The public listening phase of the Nashville and Davidson County transportation plan has concluded. A total of 11 sessions were held throughout Davidson County between January 9 and February 27 to gather community input on Metro’s transportation planning priorities.
Residents who could not physically attend a listening session could provide their input on an online survey, which received 1,506 responses. Over the course of the past two months, a total of 759 residents representing neighborhoods spanning from Bordeaux to Bellevue attended the public listening sessions.
“The right transportation plan requires input from our entire community, and Nashvillians delivered,” said Mayor John Cooper. “I’m thrilled with the turnout at our public listening sessions and the in-depth participation from residents who took the time to voice their ideas, questions, and concerns about the everyday transportation challenges they’re facing in Nashville. Now it’s time to put these recommendations into action.”
The first half hour at each public listening session was dedicated to a resource-based survey in which participants are provided $20 in simulated cash to identify their own spending priorities by project category type. Categories include:
- Safety/Vision Zero
- Signals/Traffic Operations
- Working with TDOT on Interstates/State Routes & Freight Movement
- Traffic Calming
- State of Good Repair (Road/Bridge Maintenance)
The second half hour involved attendees: identifying specific locations of concern on Metro maps; answering questions about equitable transportation plan design, transit and bike system utilization; and free-form commenting.
“The first step in the planning process is determining our transportation priorities, which was the purpose of the public listening sessions,” said Faye DiMassimo, Mayor Cooper’s senior adviser for Transportation and Infrastructure. “The feedback we’ve received is encouraging, as we suspected that the biggest opportunities for improvement to commuter and pedestrian quality-of-life rests in these everyday challenges, like increased bus service, improved street surface maintenance, and the expansion of our city’s sidewalk network. While these are certainly not the only issues our transportation plan will address, the listening sessions have provided us a fantastic starting point to ensure we’re headed in the right direction and doing right by the Nashvillians we’ve talked with.”
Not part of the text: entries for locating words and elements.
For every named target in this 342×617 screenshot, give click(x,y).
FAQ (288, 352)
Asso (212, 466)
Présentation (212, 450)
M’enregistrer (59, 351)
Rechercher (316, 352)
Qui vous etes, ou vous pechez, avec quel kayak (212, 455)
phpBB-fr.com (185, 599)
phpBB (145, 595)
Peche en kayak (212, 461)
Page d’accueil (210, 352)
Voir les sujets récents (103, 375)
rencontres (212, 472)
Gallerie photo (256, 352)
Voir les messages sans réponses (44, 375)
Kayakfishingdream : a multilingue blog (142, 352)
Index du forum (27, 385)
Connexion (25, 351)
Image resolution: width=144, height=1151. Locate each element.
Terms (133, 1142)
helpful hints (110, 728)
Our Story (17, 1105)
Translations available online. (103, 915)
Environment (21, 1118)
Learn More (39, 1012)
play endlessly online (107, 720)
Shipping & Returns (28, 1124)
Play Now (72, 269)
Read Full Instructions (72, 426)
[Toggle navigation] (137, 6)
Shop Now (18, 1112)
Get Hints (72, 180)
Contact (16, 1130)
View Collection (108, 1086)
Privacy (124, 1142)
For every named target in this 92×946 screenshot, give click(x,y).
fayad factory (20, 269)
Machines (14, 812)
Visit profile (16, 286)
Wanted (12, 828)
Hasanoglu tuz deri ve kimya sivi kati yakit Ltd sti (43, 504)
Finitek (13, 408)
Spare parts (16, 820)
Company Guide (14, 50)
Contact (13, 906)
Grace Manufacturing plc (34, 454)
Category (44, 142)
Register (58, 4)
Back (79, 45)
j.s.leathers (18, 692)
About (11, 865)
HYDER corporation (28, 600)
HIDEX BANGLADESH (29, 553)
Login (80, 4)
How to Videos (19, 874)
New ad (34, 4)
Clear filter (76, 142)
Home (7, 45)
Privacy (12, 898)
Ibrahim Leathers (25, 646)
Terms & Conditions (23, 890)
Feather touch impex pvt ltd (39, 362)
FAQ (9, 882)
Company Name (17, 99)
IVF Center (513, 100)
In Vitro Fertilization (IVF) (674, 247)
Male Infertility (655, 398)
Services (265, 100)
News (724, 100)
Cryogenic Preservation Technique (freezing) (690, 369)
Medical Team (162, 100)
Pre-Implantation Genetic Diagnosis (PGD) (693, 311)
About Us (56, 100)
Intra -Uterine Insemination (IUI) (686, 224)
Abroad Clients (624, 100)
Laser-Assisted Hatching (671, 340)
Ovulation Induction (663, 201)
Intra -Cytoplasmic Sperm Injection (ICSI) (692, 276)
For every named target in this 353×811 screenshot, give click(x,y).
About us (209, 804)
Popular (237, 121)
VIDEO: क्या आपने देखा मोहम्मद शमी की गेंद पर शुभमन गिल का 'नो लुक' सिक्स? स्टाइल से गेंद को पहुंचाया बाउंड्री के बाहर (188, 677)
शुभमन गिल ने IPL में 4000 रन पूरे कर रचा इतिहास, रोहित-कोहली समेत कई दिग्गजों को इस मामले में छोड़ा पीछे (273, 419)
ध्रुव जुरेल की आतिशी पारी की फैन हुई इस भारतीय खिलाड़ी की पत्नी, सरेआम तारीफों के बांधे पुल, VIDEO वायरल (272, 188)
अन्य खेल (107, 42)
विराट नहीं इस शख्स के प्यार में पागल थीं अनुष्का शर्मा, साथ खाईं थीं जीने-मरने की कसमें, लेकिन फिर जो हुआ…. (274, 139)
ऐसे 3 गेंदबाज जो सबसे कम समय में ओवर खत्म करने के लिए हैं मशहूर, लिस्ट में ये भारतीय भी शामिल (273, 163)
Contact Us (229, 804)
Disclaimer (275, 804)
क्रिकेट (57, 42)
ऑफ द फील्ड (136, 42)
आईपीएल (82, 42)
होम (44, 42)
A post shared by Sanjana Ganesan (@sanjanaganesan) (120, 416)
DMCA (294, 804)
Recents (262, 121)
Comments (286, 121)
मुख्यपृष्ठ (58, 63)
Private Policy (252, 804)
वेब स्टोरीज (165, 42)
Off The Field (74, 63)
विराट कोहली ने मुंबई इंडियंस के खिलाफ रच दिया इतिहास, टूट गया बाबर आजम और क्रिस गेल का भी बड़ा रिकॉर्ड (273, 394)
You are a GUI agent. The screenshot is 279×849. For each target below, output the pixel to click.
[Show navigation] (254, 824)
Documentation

The Mayor’s Office began listening sessions with members of Metro Council in November 2019. Transportation team members are also meeting with more than 20 community stakeholder organizations to solicit additional public feedback. These groups included: IMF, One Nashville, NOAH, and The Equity Alliance.
The Mayor’s Office will issue initial recommendations in late spring of 2020 and release a full transportation plan by the end of September 2020, in keeping with Mayor Cooper’s pledge to have a new plan by the end of his first year in office.